Personal information
- Nationality: Fijian
- Born: 4 May 1963 (age 63) Sydney, Australia
- Height: 1.85 m (6 ft 1 in)
- Weight: 92 kg (203 lb)

Sport
- Country: Fiji
- Sport: Shooting
- Event: Trap
- Coached by: Josh Lakatos

Medal record
Men's Shooting
Representing Fiji
Oceania Championships
| Gold medal – first place | 2011 Sydney | Trap |
| Silver medal – second place | 2015 Sydney | Trap |
| Bronze medal – third place | 2013 Sydney | Trap |

= Glenn Kable =

Fijian sport shooter

Glenn Kable (born 4 May 1963) is a Fijian sport shooter who specializes in the trap event.

He was controversially omitted from the Australian Olympic Team in 2000 after winning the selection shoot and being a member of the World Championship winning Men's Olympic Trap team from Tampere, Finland, in 1999. He formed the Shooting Association of Fiji shortly thereafter, registering with the ISSF under the Oceanic banner, after an extended business relationship with Fiji, which commenced with family dealings from the late 1970s.

He won the World Cup in Korea in 2001 in the first International Shooting event that Fiji had entered. He went on to claim a silver medal in the Italian World Cup that same year in Lonato, climbing to 5th on the World rankings. Subsequently, he picked up a bronze medal at the World Cup in Perth, Australia in 2003, after shooting a perfect 75/75 on the first day.

He represented Fiji in the Commonwealth Games in Manchester in 2002, shooting off for the final, and reproducing exactly the same result as at the Melbourne Commonwealth Games in 2006. Going 1 further in the 2018 Commonwealth Games on the Gold Coast, making the final before finishing in 6th place. Was a late in inclusion in the 2014 edition of the games after Fiji was a late admission back to the Commonwealth Games Federation.

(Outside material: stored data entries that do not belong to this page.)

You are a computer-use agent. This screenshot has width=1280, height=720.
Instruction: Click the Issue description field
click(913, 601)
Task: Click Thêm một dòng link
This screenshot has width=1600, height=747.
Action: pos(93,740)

In 2011 he scored a new Pacific Games record by winning all 6 Gold Medals in the Clay Target Shooting events in Nouméa, and to date has won a total of 13 Gold Medals, 4 Silver medals and 4 Bronze medals at the South Pacific Games (now the Pacific Games) in Suva, Samoa, Nouméa, Port Morseby, and Samoa in 2003, 2007, 2011, 2015, and 2019 respectively.

At the 2008 Olympic Games he finished in joint thirteenth place in the trap qualification, missing a place among the top six, who progress to the final round. He also competed at the 2004, 2008, 2012 and 2016 Olympic Games.

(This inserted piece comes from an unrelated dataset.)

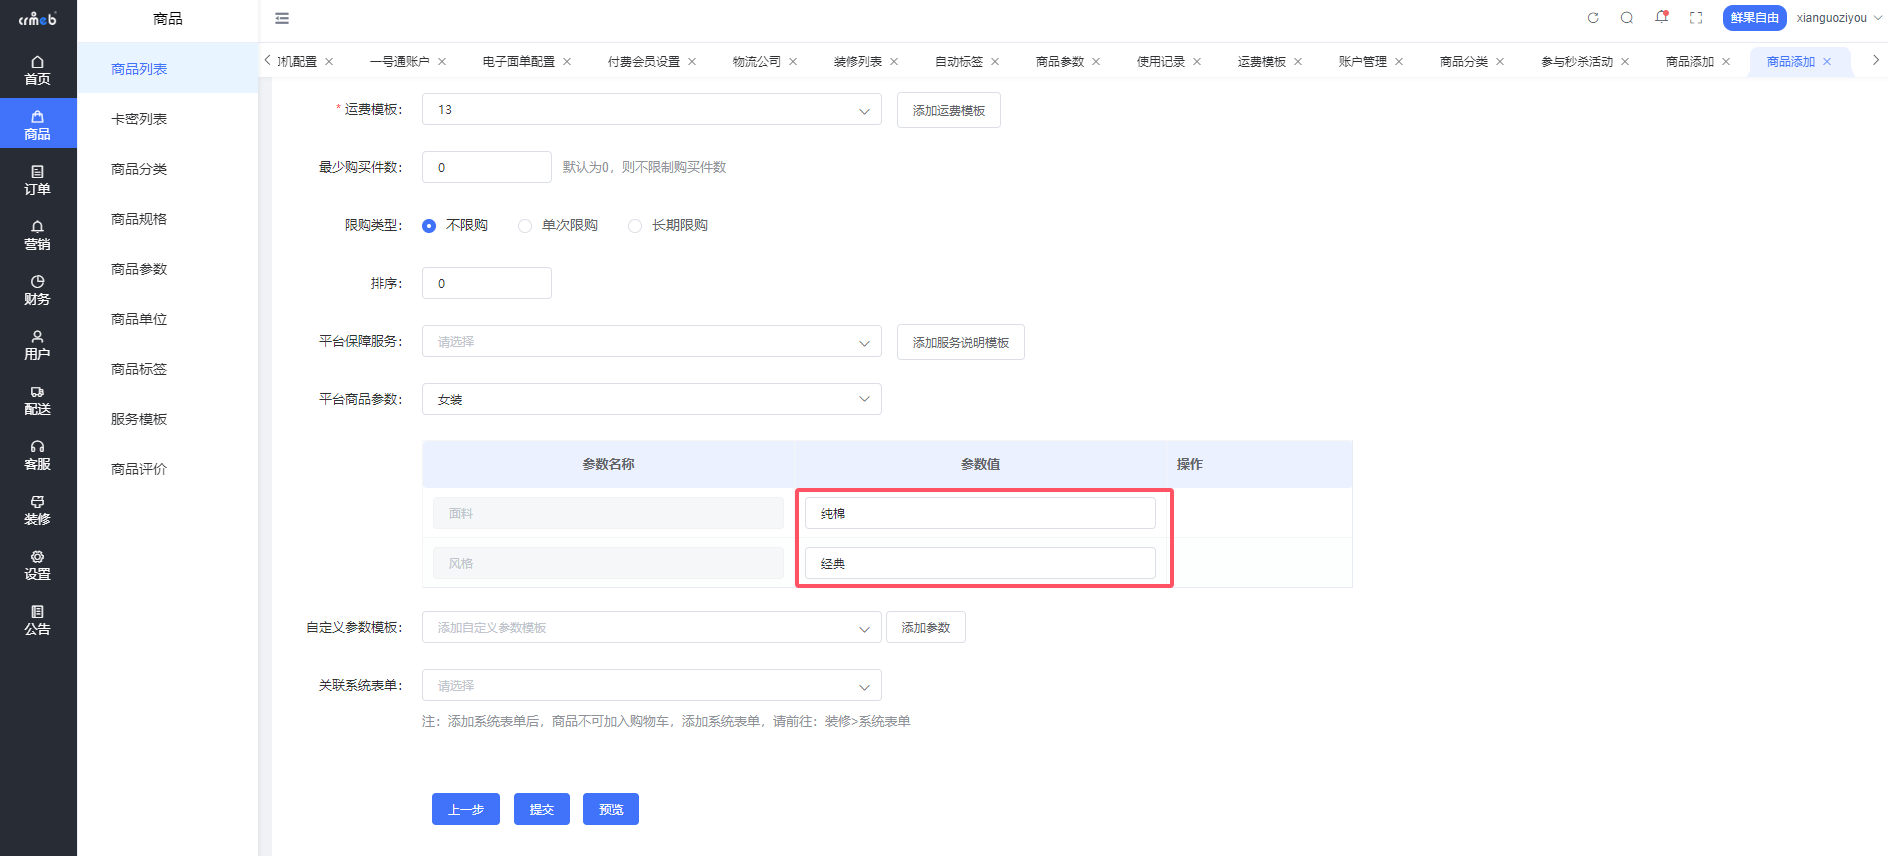Screen dimensions: 1888x856
Task: Open notifications bell icon
Action: [1661, 17]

He won the 2011 Oceania Title and an Olympic Quota place for 2012 London Olympics. Placed second in the same event in 2015, again collecting the Olympic quota. He also won the 2012 Australian National Olympic Trap Title.

He attended high school at The King's School, Parramatta. He continued his education at the University of Sydney, residing at St Andrew's College, where he studied Law.

Specialising in Firearms Law, Kable previously worked for Hartmann & Associates until June 2026. Kable appears in court and advises in all matters relating to firearms, clubs and association issues. He has also been appointed to the board of the Australian Clay Target Association.